* [EXERCISE OBJECTIVE]: Copy the following lines word for word.

* [RECORDS FOR THE TASK]:

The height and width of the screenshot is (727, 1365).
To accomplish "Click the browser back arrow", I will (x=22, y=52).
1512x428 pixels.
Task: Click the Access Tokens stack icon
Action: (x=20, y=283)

* [EXERCISE SOLUTION]:
The height and width of the screenshot is (727, 1365).
To accomplish "Click the browser back arrow", I will (x=22, y=52).
1512x428 pixels.
Task: Click the Access Tokens stack icon
Action: (x=20, y=283)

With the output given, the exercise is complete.